Sorong, Detikpapua.Net – Anggota DPR Papua Barat Daya dari Fraksi Otonomi Khusus (Otsus) Robert G. Wanma, SE mengajak para sopir truck di Kota Sorong dan sekitarnya untuk terus melakukan pengawasan penyaluran BBM bersubsidi sembari terus menjaga situasi Kamtibmas agar tetap kondusif.
Wanma mengimbau kepada para supir truck agar terus menjaga kekompakan dan hubungan baik antar sesama supir serta saling mengingatkan agar tidak terlibat dalam kegiatan penyalahgunaan BBM subsidi. Ia juga mengimbau agar apabila menemukan adanya supir lain atau petugas SPBU yang nakal dan masih “bermain” agar sekiranya tidak langsung main hakim, tetapi cukup didokumentasikan saja dan dilaporkan kepada pihaknya atau kepada pihak berwajib.

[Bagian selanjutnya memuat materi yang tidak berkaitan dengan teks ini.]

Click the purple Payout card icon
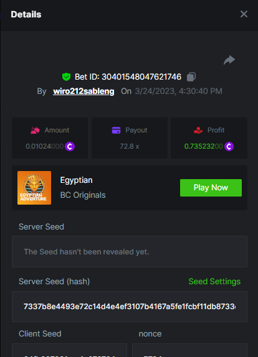Viewport: 258px width, 357px height. (116, 130)
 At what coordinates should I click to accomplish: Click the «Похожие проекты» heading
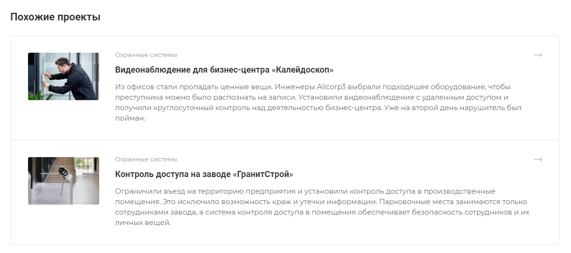click(56, 18)
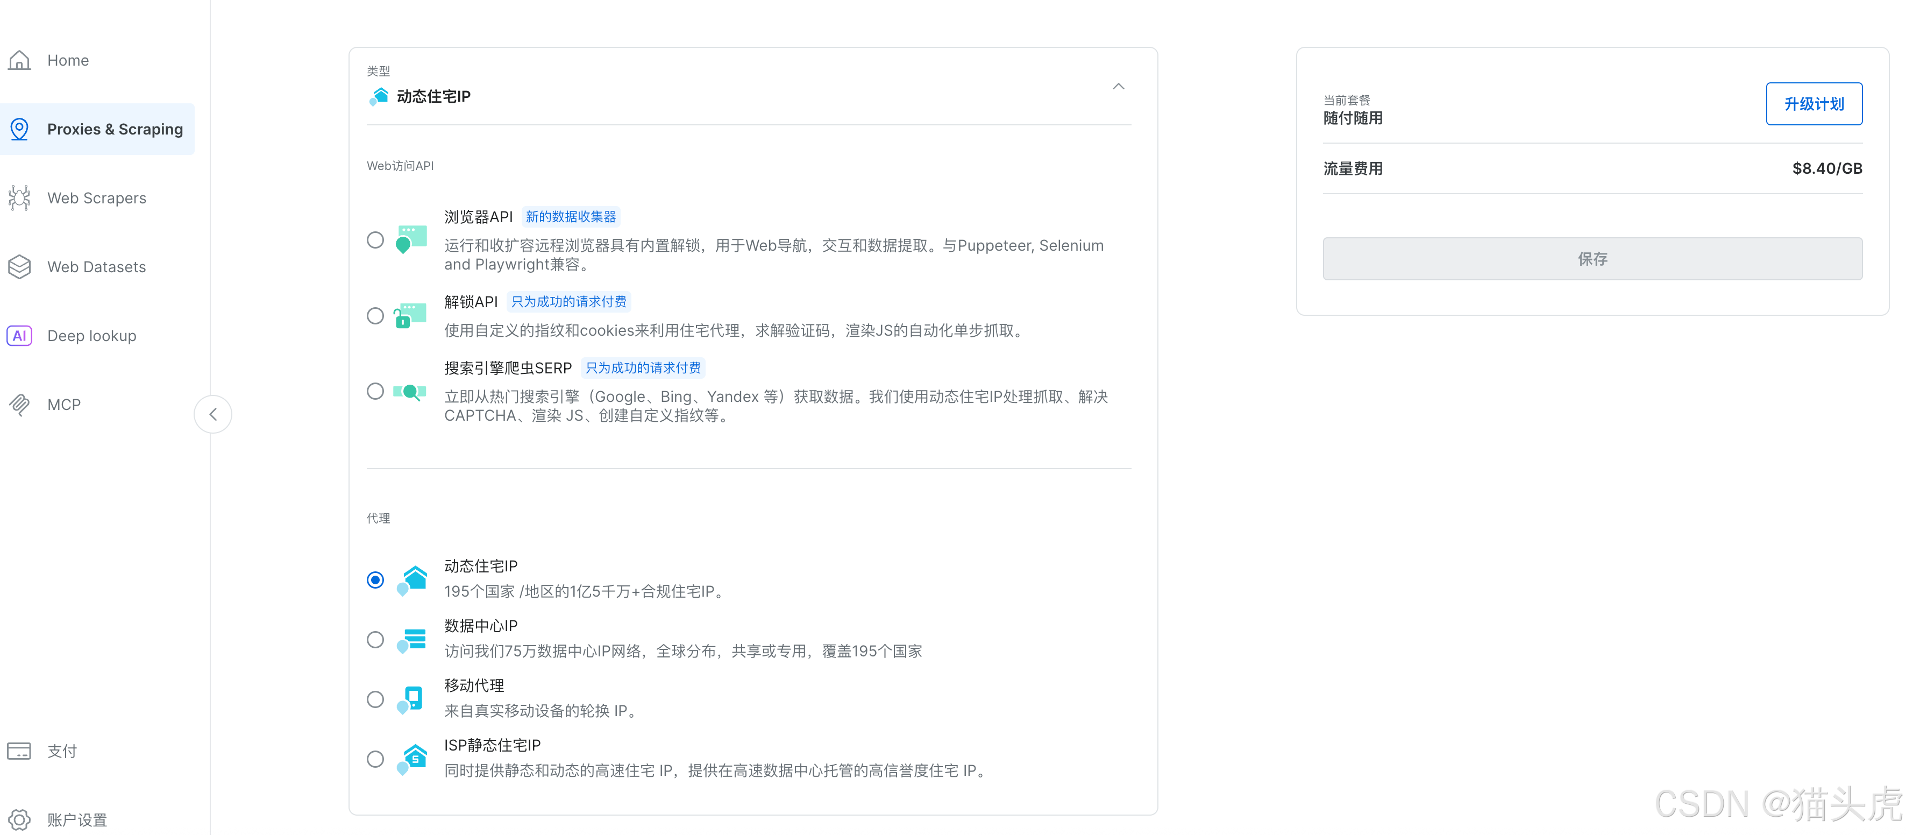This screenshot has height=835, width=1906.
Task: Select the ISP静态住宅IP option
Action: coord(375,759)
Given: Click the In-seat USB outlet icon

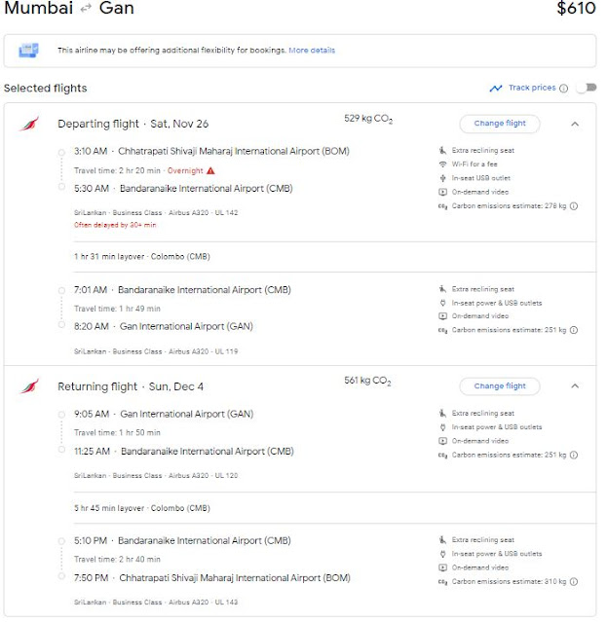Looking at the screenshot, I should point(442,178).
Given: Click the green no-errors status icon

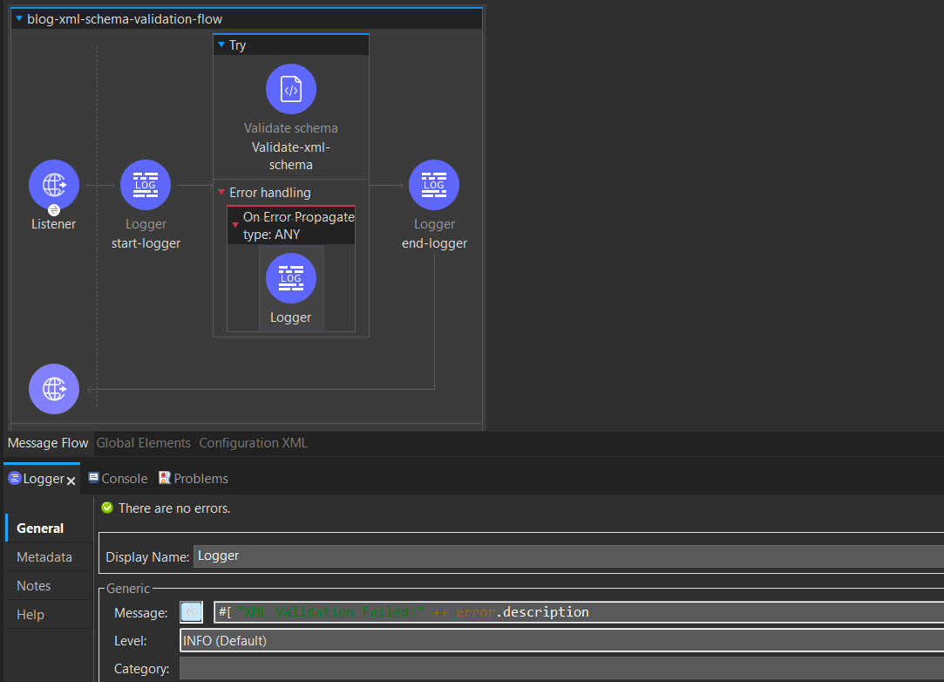Looking at the screenshot, I should [x=107, y=508].
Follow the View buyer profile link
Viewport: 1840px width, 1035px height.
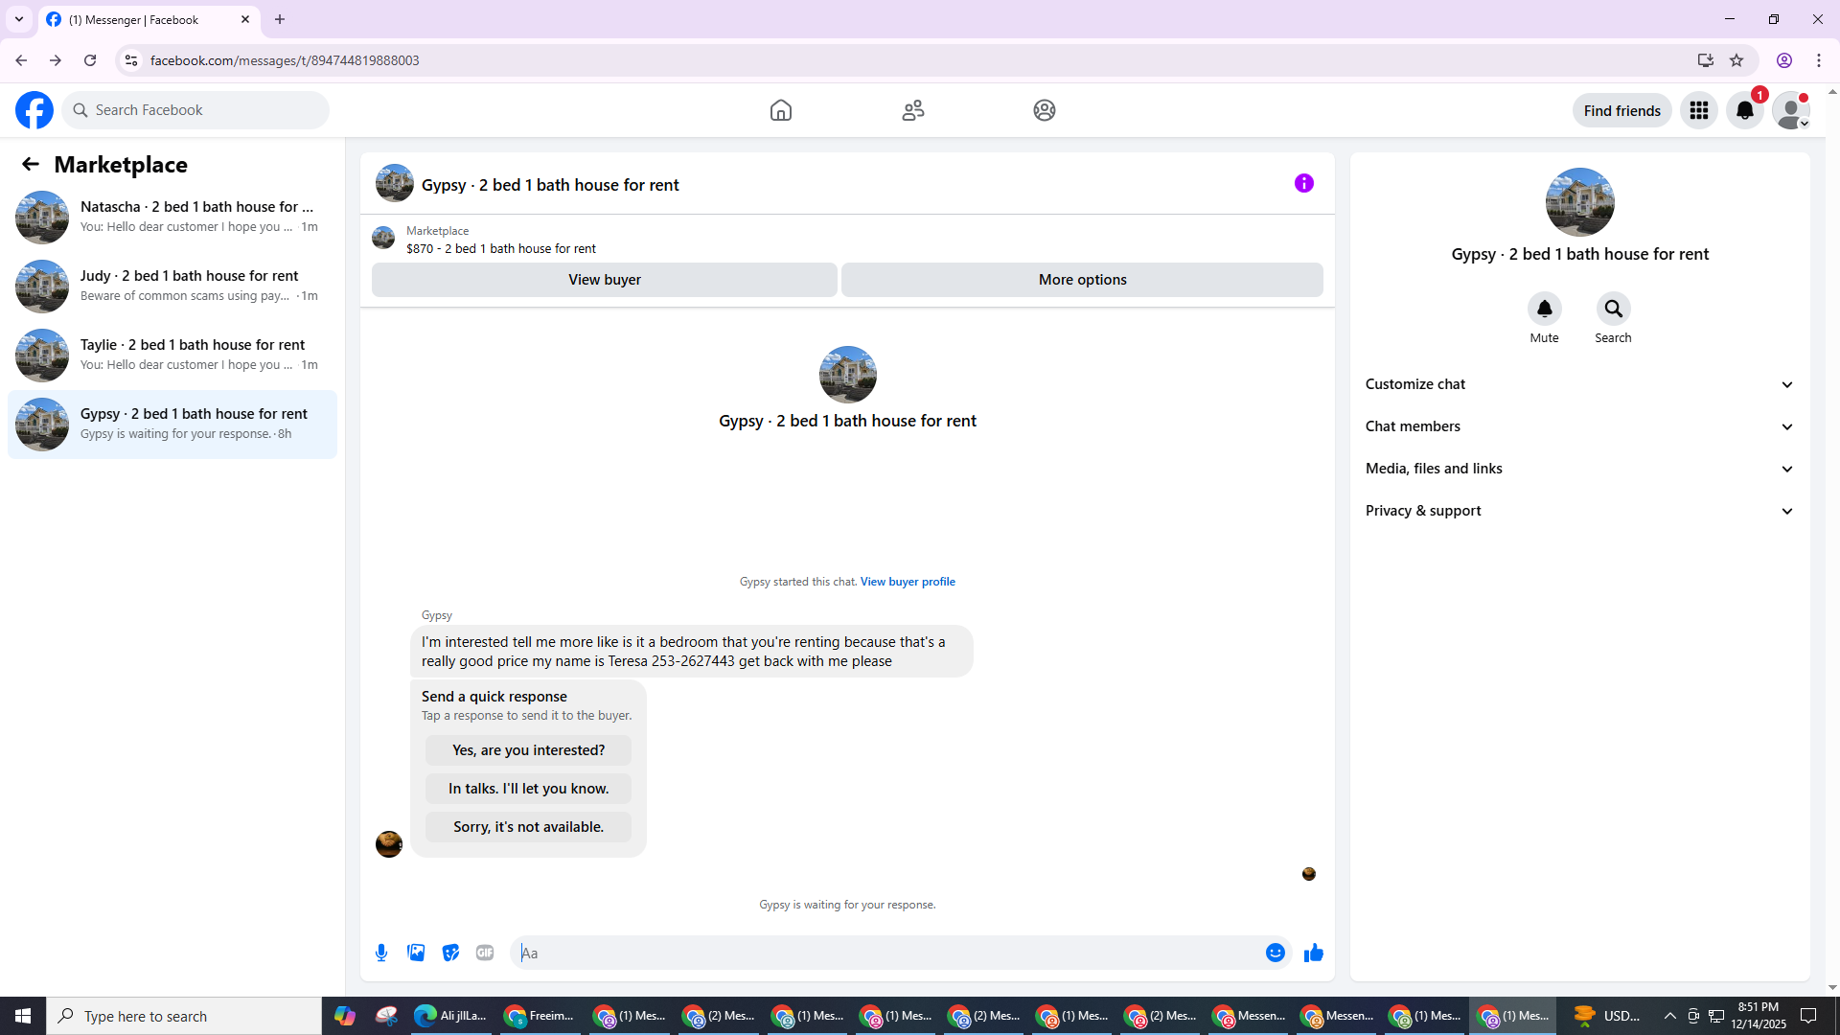click(907, 582)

“Saya mengimbau kepada saudara-saudara kami para supir truck yang mencari, yang hari ini sudah berjuang bersama-sama dengan kami untuk bisa menghilangkan antrian-antrian yang ada di SPBU supaya bisa menjaga hubungan baik antara supir truck satu dengan yang lain. Kalau ada menemukan teman-teman lain yang dalam tanda kutip mengisi BBM di luar daripada prosedur atau menggunakan mobil-mobil untuk istilahnya dijual kembali silakan mendokumentasikan dan kemudian melaporkan kepada pihak yang berwajib, atau bisa juga melaporkan ke saya sebagai anggota DPR Provinsi untuk kita tindaklanjuti,” ujar Wanma di Sorong, Selasa (10/02/2026).
Ia juga mengingatkan para supir agar saat mengantre BBM di SPBU agar bisa memperhatikan kondisi ruas jalan. Kendaraan yang diparkir tidak boleh terlalu kedalam sehingga tidak menggangu aktivitas kendaraan umum lainnya. Senada ia juga meminta pihak petugas yang mengawasi SPBU agar benar-benar bekerja maksimal dan jujur sehingga tidak ada lagi aktivitas mafia BBM bersubsidi di Kota dan Kabupaten Sorong.
“Saat mengantre BBM tolong parkir kendaraan tidak memakan bahu jalan supaya tidak mengganggu aktivitas kendaraan lain yang bisa menyebabkan kemacetan bahkan kecelakaan. Saya juga memohon dengan hormat petugas mengecek langsung ke setiap SPBU kalau ada kedapatan SPBU yang nakal, izinnya segera dicabut sementara,” tegas Wanma.
Ia kembali menimpali bawasannya aktivitas para sopir dalam mencari rejeki juga tergantung dari situasi Kamtibmas yang ada. Ia pun mengajak para supir agar ikut menjaga situasi Kamtibmas dengan saling menghargai dan menghormati baik dengan sesama supir truk maupun dengan sesama pengendara lainnya.
“Kami mohon juga kepada semua supir truck harus sama-sama bersatu karena kita hidup sama-sama mencari makan. Jadi kalau ada teman-teman lain yang mungkin mengetap, ya kita menegur, kita ambil dokumentasi lalu laporkan kepada yang berwajib, jangan mengambil langkah-langkah sendiri sehingga nanti ada timbul gesekan-gesekan yang tidak kita inginkan bersama. Harapan saya biar situasi ini tetap normal, aktivitas kita lancar, ekonominya meningkat dan kita semua bisa aman dalam menjalani tugas kita masing-masing,” pungkasnya.